Drug Law Terms & Legal Concepts
Expectation of Privacy
While there is no reference to privacy in the constitution, there is an expectation against unreasonable searches and seizures in the 4th Amendment, meaning you have the right to not be searched for no reason as you walk down the street, drive in your car, or sit in your home.
4th Amendment Searches & Seizures
The 4th Amendment, as mentioned above, protects you against unreasonable searches and the seizure of your property. In an effort to combat illegal police tactics, any unreasonable searches are a violation of your rights.
Violation of Rights
A violation of your 4th amendment rights will be deemed to have occurred when an officer or governmental agent searches your property or seizes property without a warrant or in absence of one of the exceptions to the 4th amendment.
Motion to Suppress
If there has been a violation of your rights during a warrantless search and seizure, then as a defendant in an Austin criminal case, you are entitled to argue for the suppression of the evidence in a Motion to Suppress.
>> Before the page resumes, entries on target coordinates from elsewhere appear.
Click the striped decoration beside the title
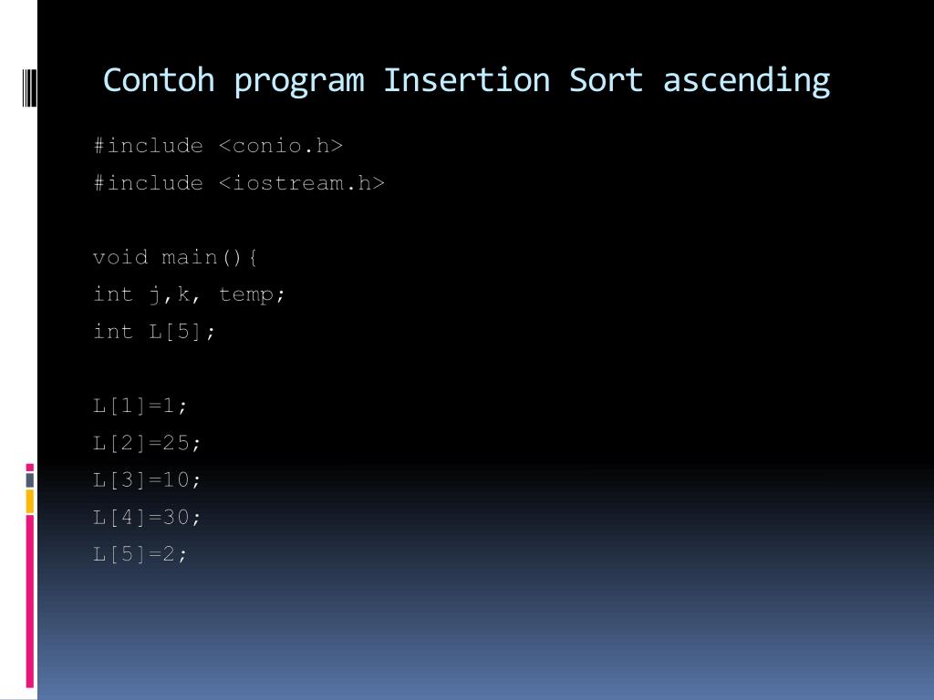The width and height of the screenshot is (934, 700). (29, 88)
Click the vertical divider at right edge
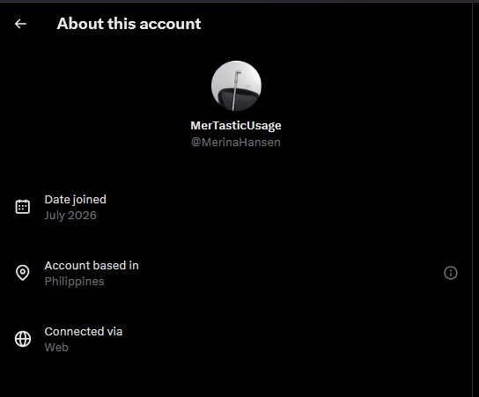Image resolution: width=479 pixels, height=397 pixels. (473, 199)
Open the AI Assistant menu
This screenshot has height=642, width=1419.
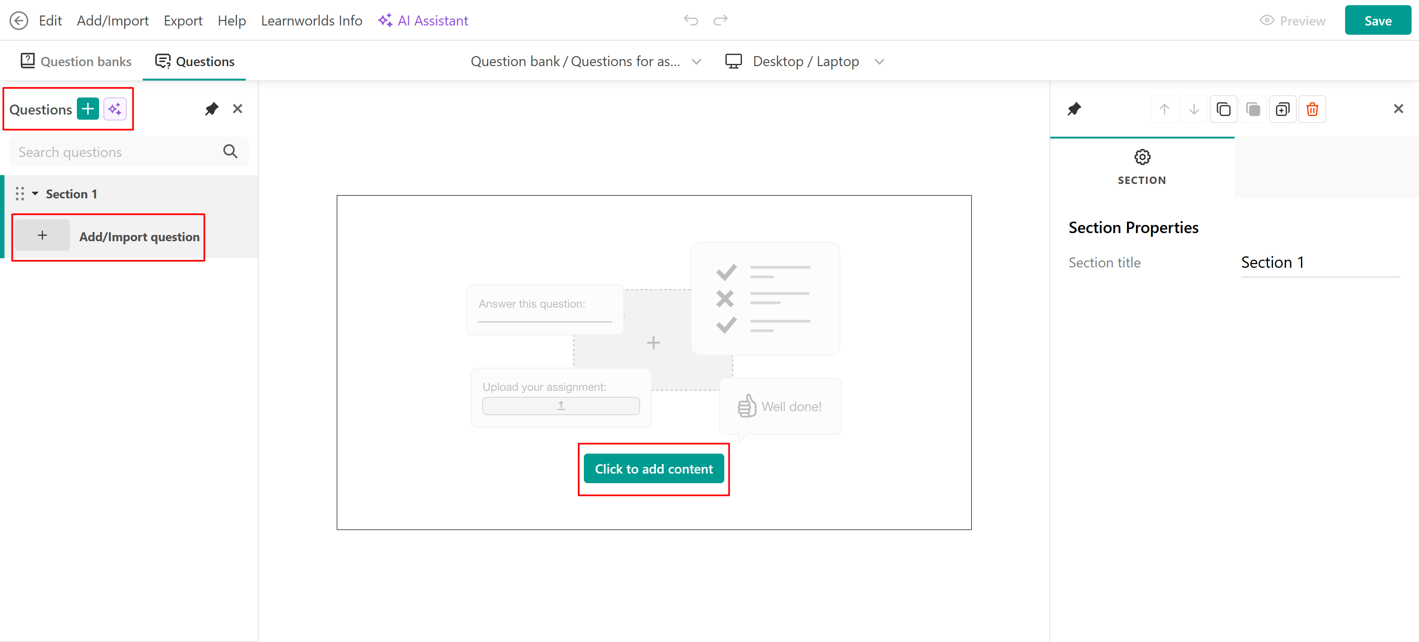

During the Motion to Suppress Evidence in a drug case, the defense argues that the officer acted unreasonably (in reference to existing 4th amendment law) and violated your rights.
A Motion to Suppress asks the court to recognize the violation of rights, and to exclude or suppress the evidence that was taken as the result of such a violation. In practical terms, this means that the bag of marijuana that caused the arrest will be kept from the jury's ears, forcing the district attorney to prove the case without mention of the crucial drug evidence. If the motion to suppress is granted by the court, the charges pertaining to drug possession or drug sales may be dropped and dismissed.